Searching in Africa

searcher profile

March 05, 2018

by a searcher from IE Business School in Arusha, Tanzania

Dear Searchfunders,

I would appreciate your feedbacks on a few thoughts I am having regarding searching in Africa, where I am planning to focus.

My first observations about searching in Africa are the following:

1) Africa seems to differ from US and Europe as it do not really has a real population of baby boomers. The continent is still young and its youth population is expected to continue growing in the coming decades.

2) SMEs in Africa seems to be too small (by African standards) while many of its middle size to large companies tend to be of equivalent size with the SMES in US and Europe.

3) Conscious of this fact (2), some private equity companies focusing on Africa tend to target companies similar to those targeted by potential searchers, which could lead to some competitions, although the market seems large, given the size of the continent.

In consequence of the above it seems like Searching in Africa might required some adjustment compare to Searching in US/Europe. I think in particular about the followings:

a) Search areas should focus on regions with an abundant population of foreign SME entrepreneurs thinking about cashing out, on advance economies such as South Africa or on markets traditionally targeted by local PE or Africa-focused PE.
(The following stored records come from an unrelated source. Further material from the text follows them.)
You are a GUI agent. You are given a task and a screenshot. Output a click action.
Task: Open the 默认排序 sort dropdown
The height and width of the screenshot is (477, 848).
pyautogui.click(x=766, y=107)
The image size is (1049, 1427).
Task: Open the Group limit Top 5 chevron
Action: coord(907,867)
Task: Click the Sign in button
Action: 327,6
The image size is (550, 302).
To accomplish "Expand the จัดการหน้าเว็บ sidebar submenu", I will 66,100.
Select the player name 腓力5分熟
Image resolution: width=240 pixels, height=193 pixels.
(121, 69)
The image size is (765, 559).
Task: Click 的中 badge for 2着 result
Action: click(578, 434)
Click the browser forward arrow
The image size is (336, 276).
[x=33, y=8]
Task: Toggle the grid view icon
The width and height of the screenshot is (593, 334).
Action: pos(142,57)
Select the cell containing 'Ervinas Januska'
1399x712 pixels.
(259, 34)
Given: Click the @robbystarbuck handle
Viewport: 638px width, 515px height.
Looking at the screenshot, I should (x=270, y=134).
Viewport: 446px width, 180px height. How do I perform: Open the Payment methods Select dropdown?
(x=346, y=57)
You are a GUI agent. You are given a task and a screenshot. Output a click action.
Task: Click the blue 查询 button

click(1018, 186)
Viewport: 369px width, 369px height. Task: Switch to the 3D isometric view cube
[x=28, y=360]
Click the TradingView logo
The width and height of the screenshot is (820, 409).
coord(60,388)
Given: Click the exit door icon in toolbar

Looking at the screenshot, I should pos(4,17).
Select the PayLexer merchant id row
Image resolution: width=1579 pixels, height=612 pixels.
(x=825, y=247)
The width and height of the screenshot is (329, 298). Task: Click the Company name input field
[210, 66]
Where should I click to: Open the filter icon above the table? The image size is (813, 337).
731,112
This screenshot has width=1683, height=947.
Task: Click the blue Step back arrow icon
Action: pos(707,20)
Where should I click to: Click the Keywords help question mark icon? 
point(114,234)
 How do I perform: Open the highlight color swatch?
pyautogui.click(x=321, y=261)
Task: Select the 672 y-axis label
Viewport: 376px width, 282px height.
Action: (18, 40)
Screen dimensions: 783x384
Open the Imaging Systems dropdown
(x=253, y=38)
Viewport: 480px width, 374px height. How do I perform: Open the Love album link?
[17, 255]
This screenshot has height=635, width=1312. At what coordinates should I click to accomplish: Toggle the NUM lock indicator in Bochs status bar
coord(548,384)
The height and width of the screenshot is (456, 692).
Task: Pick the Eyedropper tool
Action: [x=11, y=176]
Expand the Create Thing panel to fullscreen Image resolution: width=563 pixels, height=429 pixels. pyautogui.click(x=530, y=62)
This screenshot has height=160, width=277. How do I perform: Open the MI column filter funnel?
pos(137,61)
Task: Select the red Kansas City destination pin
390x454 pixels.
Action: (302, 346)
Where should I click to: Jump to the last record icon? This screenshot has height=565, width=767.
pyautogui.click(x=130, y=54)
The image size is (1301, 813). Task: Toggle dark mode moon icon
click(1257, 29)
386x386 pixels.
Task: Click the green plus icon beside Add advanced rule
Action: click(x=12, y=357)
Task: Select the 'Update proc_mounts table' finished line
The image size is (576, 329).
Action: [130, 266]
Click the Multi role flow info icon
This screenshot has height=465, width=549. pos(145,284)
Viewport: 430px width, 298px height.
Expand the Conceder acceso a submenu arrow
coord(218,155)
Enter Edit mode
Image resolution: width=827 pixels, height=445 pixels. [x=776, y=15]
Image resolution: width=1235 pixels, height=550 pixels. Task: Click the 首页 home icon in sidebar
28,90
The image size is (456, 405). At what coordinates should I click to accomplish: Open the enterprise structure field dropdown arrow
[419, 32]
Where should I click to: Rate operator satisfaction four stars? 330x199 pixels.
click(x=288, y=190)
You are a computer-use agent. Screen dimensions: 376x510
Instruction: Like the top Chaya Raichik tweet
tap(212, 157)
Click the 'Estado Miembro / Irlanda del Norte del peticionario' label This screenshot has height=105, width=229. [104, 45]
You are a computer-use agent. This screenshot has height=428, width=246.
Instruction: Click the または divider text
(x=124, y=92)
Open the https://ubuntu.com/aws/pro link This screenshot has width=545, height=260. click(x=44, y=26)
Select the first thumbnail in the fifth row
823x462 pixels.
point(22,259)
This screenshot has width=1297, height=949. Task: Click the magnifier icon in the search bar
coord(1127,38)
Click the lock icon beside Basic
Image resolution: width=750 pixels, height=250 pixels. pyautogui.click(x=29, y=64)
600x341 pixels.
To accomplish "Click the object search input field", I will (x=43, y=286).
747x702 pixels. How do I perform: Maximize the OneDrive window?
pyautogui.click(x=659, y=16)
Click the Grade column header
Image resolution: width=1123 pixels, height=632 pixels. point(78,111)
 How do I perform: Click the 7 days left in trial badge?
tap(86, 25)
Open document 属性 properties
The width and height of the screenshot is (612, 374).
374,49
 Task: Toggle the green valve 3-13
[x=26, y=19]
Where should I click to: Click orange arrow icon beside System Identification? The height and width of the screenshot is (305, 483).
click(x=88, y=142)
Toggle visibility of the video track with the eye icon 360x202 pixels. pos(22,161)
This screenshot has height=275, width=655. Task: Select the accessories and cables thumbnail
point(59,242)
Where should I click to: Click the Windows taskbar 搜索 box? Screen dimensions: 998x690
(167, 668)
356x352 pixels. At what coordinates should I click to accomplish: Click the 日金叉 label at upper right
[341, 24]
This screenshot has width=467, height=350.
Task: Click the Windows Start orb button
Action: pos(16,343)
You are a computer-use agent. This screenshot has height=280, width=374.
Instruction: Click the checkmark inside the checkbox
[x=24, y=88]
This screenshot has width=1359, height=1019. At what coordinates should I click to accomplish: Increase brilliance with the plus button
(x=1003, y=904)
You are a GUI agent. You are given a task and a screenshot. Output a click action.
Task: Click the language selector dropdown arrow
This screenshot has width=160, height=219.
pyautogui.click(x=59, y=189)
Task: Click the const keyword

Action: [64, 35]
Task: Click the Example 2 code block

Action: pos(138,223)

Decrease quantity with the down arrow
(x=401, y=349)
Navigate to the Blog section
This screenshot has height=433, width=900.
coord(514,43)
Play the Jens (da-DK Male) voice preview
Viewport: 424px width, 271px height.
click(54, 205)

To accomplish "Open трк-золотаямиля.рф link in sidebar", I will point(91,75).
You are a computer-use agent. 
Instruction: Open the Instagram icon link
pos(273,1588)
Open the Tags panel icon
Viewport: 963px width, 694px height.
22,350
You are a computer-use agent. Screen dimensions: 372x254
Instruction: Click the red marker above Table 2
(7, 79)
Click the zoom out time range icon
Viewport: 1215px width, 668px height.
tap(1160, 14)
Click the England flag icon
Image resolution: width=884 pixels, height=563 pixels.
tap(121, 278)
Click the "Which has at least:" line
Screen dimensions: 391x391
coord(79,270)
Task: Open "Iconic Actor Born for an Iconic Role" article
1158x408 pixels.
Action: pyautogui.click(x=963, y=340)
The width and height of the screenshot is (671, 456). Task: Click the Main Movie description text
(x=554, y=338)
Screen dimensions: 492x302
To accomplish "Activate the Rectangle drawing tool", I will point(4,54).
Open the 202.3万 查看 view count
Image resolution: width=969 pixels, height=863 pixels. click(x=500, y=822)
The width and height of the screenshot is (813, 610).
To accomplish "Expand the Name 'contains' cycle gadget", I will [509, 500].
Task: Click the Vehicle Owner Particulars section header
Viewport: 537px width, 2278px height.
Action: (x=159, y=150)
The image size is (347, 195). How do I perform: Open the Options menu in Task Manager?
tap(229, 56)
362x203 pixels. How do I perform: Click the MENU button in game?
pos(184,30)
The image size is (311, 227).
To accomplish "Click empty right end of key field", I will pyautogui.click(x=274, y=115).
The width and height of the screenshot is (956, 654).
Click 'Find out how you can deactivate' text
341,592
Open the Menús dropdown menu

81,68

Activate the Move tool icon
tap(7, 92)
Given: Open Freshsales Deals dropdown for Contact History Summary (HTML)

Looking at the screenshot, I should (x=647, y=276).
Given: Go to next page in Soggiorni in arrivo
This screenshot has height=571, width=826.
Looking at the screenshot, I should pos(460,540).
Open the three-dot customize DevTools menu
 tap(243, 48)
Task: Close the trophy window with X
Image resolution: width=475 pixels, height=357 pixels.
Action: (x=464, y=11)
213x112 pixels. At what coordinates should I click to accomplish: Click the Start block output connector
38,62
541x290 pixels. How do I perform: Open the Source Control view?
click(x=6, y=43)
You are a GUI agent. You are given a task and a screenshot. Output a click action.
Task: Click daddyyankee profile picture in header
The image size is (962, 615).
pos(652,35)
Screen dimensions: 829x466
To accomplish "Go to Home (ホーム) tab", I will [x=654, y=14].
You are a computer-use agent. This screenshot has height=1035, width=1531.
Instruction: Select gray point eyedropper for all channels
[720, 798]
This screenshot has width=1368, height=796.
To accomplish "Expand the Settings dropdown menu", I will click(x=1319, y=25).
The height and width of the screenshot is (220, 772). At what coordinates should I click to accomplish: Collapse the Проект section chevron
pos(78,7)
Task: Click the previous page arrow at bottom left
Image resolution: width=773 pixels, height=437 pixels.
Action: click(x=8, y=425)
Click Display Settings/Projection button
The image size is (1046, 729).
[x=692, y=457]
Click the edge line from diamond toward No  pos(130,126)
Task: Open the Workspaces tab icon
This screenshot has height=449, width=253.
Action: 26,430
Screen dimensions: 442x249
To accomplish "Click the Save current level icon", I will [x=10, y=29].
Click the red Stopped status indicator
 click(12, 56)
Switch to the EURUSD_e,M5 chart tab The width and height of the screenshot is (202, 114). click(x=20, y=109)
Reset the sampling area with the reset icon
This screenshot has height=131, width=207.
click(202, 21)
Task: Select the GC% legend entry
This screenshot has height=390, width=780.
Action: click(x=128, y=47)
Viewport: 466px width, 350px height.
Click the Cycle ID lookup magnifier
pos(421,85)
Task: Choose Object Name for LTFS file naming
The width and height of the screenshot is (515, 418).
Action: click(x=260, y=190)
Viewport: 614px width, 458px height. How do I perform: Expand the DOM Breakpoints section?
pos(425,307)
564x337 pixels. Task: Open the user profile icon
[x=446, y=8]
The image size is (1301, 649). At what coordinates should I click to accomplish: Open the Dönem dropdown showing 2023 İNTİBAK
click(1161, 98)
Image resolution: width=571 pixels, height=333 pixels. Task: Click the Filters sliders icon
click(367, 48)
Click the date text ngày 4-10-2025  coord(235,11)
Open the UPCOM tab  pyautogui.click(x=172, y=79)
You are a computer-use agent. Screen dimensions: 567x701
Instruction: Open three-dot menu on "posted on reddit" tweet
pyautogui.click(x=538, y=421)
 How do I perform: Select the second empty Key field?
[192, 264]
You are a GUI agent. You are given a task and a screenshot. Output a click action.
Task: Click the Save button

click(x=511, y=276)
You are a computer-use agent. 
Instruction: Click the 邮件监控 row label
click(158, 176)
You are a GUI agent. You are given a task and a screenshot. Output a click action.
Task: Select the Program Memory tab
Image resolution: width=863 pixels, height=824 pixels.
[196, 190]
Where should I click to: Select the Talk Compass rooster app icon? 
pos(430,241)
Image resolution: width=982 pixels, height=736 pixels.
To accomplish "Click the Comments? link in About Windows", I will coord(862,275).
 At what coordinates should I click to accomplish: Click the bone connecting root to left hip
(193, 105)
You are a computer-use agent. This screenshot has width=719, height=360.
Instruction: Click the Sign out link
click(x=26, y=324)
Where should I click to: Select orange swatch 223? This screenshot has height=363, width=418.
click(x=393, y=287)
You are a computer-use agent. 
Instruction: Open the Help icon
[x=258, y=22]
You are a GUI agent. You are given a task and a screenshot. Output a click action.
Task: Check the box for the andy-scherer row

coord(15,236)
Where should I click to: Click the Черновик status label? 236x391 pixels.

b) African-focuses PE could be good partners during the acquiring round for a Searcher, and could therefore be a part of the initial investors, but they do not know the model and might be reluctant to invest in it.

c) African Searchers might have to focus on smaller companies than their US/EU counterparts. Here I think about an enterprise value of 1-5 million and a 10%-30% EBITDA (given it is a fast growing region)

d) Given that in some regions of Africa, distressed companies are available and are often in this situation due to mismanagement (case of many state companies which were then privatised for instance), I also feel that turnaround cases could be considered in situation where such distressed companies (due to mismanagement) are available in Africa.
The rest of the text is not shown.